The purpose of this study was to evaluate the localization of positron emission tomography (PET) tracers [2-deoxy-2-fluoro-D-glucose (FDG), thymidine, and L-methionine] in sites of bacterial infection, and to contrast this with that of other tracers. The left calf muscles of rats were infected with a suspension of Escherichia coli and the biodistribution of ¹⁸F- or -³H-FDG, ³H-thymidine, L-¹¹C- or ³H-methionine, gallium-67 citrate (⁶⁷Ga-citrate) and iodine-125 human serum albumin (¹²⁵I-HSA) was determined in these animals. ³H-FDG uptake in the infectious foci was evaluated by autoradiography of histological sections. Although ¹⁸F-FDG, ⁶⁷Ga-citrate, and ¹²⁵I-HSA showed comparatively high uptake in the infected muscle [the percentage activity of injected dose (ID) per gram of tissue normalized for rat weight in kilogram (%ID/g) x kg at 2 h postinjection was as follows: ¹⁸F-FDG, 0.184 ± 0.026 to 0.218 ± 0.046; ⁶⁷Ga-citrate, 0.221 ± 0.016; ¹²⁵I-HSA, 0.198 ± 0.019], the infected muscle to blood ratio was much higher for ¹⁸F-FDG than for ⁶⁷Ga-citrate or ¹²⁵I-HSA (¹⁸F-FDG, 10.31 ± 0.76 to 14.89 ± 2.26; ⁶⁷Ga-citrate, 1.24 ± 0.67; ¹²⁵I-HSA, 0.20 ± 0.02).
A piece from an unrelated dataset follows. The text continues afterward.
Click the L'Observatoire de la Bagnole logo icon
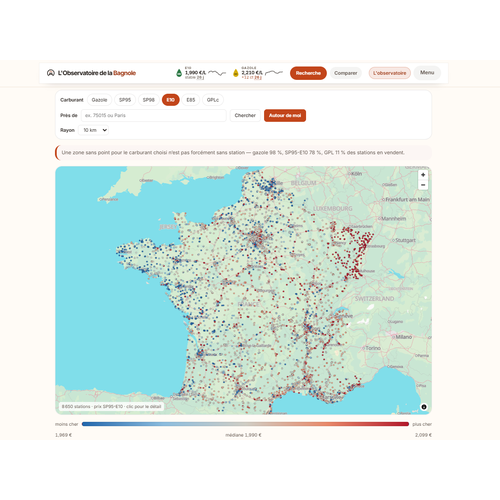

The draining reactive lymph nodes also showed higher accumulation of ¹⁸F-FDG than of ⁶⁷Ga-citrate or ¹²⁵I-HSA. The uptake of ³H-thymidine and L-¹¹C- or ³H-methionine in the infected muscle was lower than that of ¹⁸F- or ³H-FDG (at 2 h postinjection, ³H-thymidine = 0.039 ± 0.005 and L-³H-methionine = 0.063 ± 0.007 (%ID/g) x kg. Autoradiographs showed that the highest ³H-FDG uptake was seen in the area of inflammatory cell infiltration surrounding the necrotic region. In conclusion, ¹⁸F-FDG, which rapidly accumulates in sites of bacterial infection and in reactive lymph nodes with a high target to background ratio, appears to be a promising infection detection agent.